=== JOB ===
Copy the stretch of records from the line containing "Where should I click to: Click the 편집" through the line containing "[x=110, y=16]", reproducing each line verbatim.

=== LISTED ENTRIES ===

============

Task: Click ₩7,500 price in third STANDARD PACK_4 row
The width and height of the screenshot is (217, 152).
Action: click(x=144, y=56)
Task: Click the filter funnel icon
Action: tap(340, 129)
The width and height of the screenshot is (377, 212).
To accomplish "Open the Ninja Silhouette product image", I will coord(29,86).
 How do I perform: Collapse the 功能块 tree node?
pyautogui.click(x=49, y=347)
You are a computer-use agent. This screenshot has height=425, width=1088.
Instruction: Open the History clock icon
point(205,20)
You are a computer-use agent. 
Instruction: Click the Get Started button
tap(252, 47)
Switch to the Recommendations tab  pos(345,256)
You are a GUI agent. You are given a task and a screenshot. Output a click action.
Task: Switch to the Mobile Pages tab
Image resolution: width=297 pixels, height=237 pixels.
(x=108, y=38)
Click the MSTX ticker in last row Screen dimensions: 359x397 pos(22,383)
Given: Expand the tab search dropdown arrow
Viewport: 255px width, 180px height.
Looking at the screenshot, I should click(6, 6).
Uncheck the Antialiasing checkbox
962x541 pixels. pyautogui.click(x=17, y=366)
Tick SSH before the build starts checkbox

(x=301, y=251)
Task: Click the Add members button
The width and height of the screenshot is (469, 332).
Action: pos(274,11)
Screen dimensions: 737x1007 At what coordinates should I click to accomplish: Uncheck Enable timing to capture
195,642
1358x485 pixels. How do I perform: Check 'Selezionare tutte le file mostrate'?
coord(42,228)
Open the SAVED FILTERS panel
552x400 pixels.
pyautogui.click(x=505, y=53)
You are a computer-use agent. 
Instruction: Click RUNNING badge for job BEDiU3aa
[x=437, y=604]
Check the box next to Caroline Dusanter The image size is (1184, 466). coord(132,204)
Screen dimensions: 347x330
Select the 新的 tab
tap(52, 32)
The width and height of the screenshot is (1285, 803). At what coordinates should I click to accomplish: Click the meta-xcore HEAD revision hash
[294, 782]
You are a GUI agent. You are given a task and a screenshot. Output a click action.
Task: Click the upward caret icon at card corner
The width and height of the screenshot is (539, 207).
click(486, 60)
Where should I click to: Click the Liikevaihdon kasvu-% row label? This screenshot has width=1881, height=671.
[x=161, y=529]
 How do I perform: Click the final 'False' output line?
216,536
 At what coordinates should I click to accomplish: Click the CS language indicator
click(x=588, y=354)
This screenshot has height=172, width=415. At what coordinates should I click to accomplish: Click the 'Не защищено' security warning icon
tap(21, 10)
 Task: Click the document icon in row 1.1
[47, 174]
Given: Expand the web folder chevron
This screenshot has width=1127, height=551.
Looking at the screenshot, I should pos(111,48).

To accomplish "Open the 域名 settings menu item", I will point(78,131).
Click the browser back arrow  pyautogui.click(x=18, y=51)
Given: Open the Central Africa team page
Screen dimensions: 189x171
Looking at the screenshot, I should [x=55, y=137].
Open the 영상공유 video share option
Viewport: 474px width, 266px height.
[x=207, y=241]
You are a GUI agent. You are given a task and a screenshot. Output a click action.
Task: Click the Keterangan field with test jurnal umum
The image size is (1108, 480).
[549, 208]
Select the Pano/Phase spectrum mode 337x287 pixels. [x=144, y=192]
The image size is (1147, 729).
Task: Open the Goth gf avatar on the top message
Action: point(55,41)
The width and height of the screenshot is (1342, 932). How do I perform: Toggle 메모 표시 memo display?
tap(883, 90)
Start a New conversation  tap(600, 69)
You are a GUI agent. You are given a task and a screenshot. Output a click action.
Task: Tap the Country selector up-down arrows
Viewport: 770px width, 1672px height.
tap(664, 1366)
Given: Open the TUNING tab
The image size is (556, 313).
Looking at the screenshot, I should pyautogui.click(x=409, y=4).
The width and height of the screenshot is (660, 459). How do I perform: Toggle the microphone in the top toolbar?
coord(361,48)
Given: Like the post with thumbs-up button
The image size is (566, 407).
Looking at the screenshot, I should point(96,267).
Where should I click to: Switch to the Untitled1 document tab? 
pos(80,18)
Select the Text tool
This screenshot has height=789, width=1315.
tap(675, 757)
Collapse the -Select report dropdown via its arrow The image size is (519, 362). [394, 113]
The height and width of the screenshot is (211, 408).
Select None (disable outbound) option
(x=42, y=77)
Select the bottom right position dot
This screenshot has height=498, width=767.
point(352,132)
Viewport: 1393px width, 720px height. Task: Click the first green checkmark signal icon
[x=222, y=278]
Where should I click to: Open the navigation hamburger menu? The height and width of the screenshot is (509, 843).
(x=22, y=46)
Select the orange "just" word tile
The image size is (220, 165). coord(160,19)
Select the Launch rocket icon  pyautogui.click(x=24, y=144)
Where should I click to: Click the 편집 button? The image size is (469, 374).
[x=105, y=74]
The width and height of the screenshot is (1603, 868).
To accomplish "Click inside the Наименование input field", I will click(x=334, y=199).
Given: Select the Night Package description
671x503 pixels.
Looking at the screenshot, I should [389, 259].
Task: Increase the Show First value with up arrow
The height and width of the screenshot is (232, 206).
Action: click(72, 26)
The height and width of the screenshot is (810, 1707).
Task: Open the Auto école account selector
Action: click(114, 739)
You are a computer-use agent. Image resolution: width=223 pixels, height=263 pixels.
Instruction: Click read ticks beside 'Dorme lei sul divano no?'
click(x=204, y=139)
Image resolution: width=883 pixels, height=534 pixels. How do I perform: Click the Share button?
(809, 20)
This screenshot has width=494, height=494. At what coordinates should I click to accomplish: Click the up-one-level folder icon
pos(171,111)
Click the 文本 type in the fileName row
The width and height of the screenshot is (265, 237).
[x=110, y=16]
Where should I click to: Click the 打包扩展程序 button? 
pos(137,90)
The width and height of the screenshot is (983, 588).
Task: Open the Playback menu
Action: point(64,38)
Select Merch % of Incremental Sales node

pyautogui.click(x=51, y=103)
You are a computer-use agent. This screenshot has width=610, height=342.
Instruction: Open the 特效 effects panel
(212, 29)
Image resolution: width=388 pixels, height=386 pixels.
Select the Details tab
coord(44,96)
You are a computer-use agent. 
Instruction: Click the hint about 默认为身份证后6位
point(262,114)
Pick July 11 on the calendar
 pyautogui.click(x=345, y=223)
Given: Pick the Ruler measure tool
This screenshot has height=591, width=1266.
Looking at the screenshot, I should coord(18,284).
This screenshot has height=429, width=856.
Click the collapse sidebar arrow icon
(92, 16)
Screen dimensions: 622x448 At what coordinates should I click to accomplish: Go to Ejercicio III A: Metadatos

============

=== SOLUTION TO THE EXERCISE ===
Where should I click to: Click the 편집 button? The image size is (469, 374).
[x=105, y=74]
The width and height of the screenshot is (1603, 868).
To accomplish "Click inside the Наименование input field", I will click(x=334, y=199).
Given: Select the Night Package description
671x503 pixels.
Looking at the screenshot, I should [389, 259].
Task: Increase the Show First value with up arrow
The height and width of the screenshot is (232, 206).
Action: click(72, 26)
The height and width of the screenshot is (810, 1707).
Task: Open the Auto école account selector
Action: click(114, 739)
You are a computer-use agent. Image resolution: width=223 pixels, height=263 pixels.
Instruction: Click read ticks beside 'Dorme lei sul divano no?'
click(x=204, y=139)
Image resolution: width=883 pixels, height=534 pixels. How do I perform: Click the Share button?
(809, 20)
This screenshot has width=494, height=494. At what coordinates should I click to accomplish: Click the up-one-level folder icon
pos(171,111)
Click the 文本 type in the fileName row
The width and height of the screenshot is (265, 237).
[x=110, y=16]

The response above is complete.